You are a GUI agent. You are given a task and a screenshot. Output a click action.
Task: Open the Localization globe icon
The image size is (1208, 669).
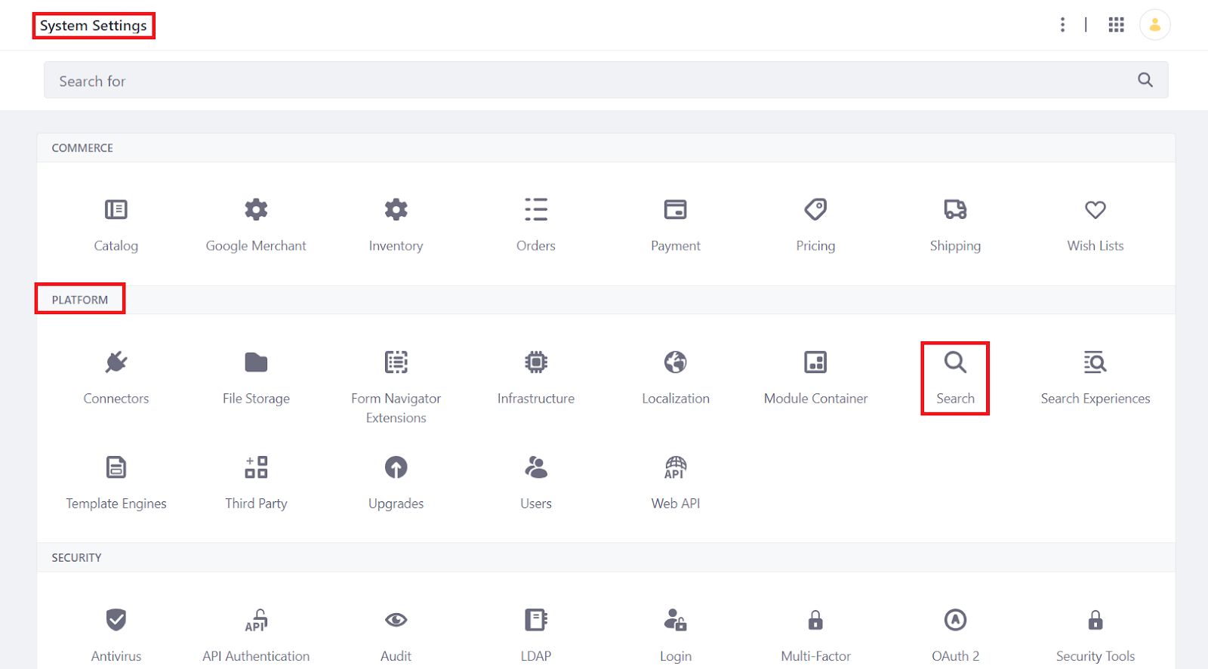676,362
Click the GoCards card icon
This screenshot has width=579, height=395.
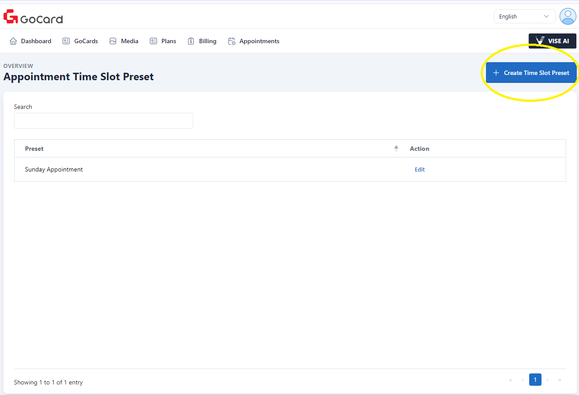coord(66,41)
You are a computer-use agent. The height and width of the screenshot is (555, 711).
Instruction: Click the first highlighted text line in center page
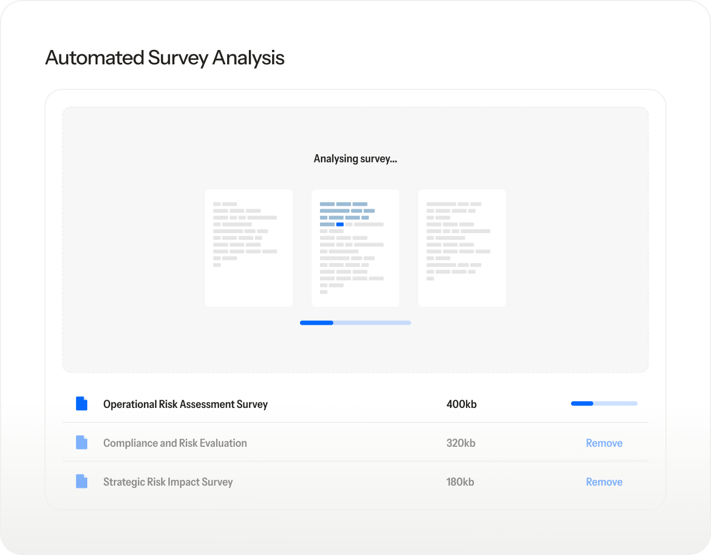coord(343,204)
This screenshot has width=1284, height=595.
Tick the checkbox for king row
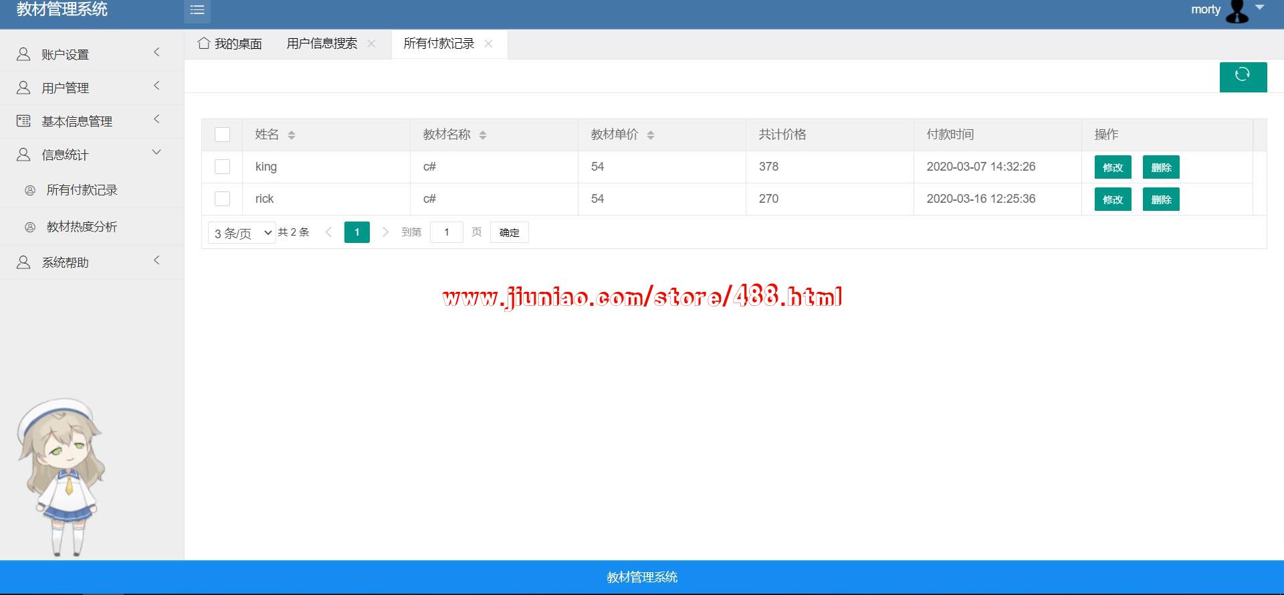coord(222,167)
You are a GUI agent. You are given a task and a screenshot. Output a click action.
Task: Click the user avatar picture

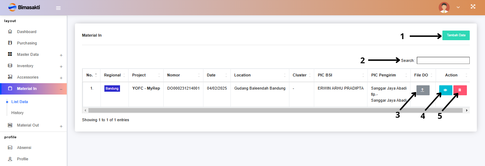[444, 7]
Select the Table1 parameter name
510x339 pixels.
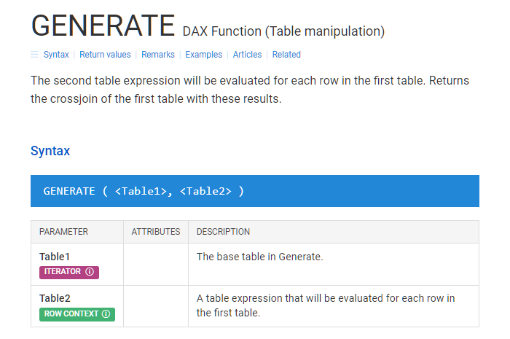coord(55,257)
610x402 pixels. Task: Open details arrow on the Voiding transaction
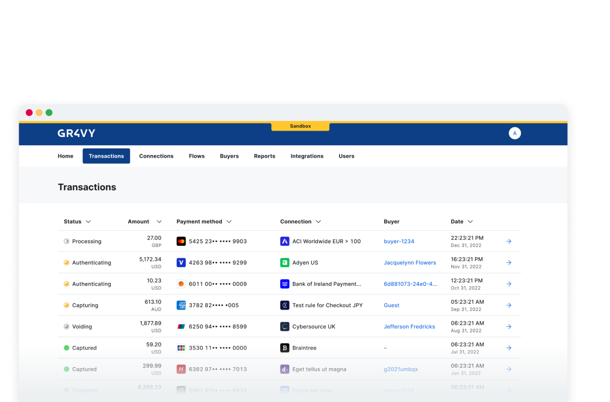[x=509, y=326]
########
**What the exercise asks:**
Rewrite every line of the rows above as a numbered list, skipping blank lines and leaving the pictures out.

**Task solution:**
1. You are a GUI agent. You are given a task and a screenshot. Output a click action.
2. Task: Open the Localization globe icon
3. The image size is (1208, 669).
4. 676,362
5. Click the GoCards card icon
6. This screenshot has width=579, height=395.
7. coord(66,41)
8. You are a computer-use agent. The height and width of the screenshot is (555, 711).
9. Instruction: Click the first highlighted text line in center page
10. coord(343,204)
11. This screenshot has width=1284, height=595.
12. Tick the checkbox for king row
13. coord(222,167)
14. You are a GUI agent. You are given a task and a screenshot. Output a click action.
15. Task: Click the user avatar picture
16. [444, 7]
17. Select the Table1 parameter name
18. 510x339 pixels.
19. coord(55,257)
20. 610x402 pixels. Task: Open details arrow on the Voiding transaction
21. [x=509, y=326]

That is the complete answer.